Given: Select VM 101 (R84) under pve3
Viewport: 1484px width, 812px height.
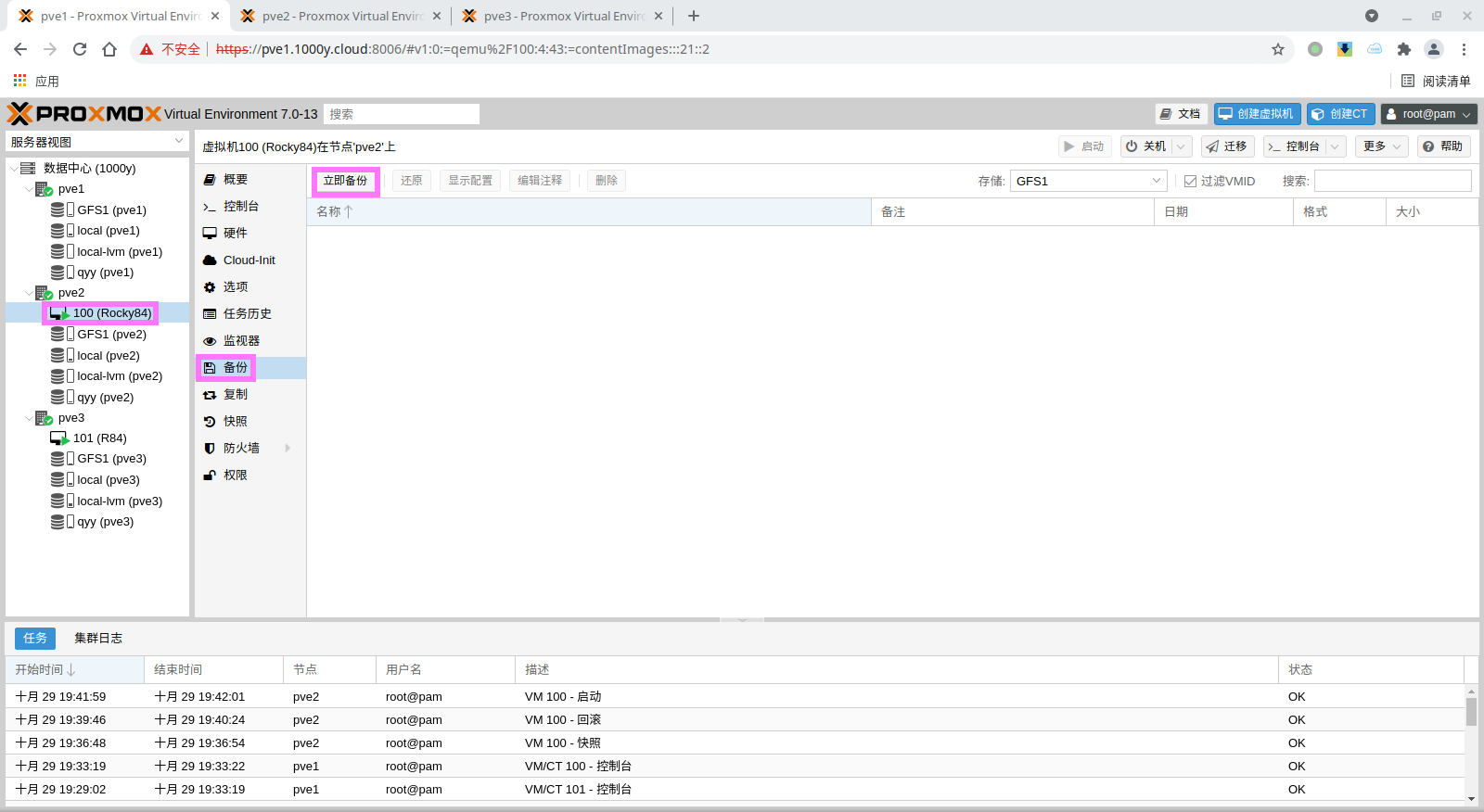Looking at the screenshot, I should pos(99,438).
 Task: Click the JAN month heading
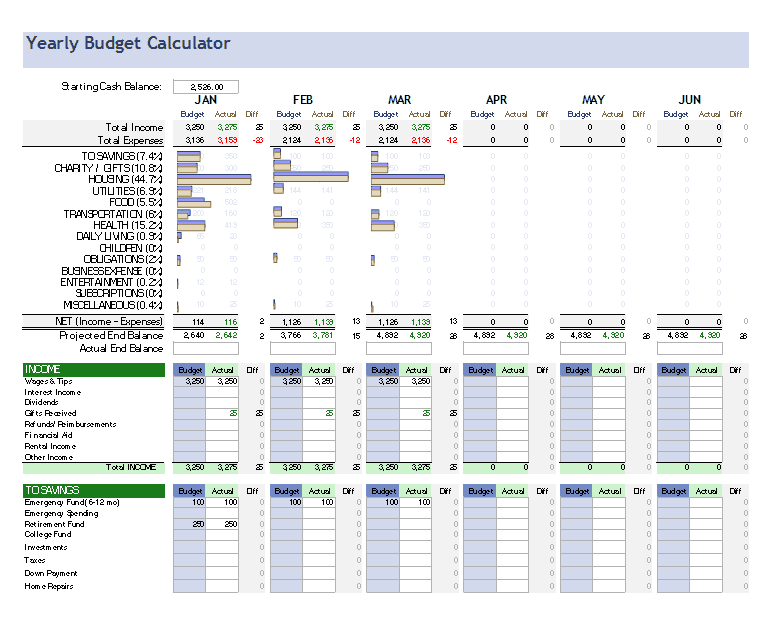click(206, 100)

· · · ·

- _Exercise requirements_: Down to the last line, set down the data above exactly, and omit all images.

- _Answer box_:
Given: Select VM 101 (R84) under pve3
Viewport: 1484px width, 812px height.
Looking at the screenshot, I should pos(99,438).
 Task: Click the JAN month heading
click(206, 100)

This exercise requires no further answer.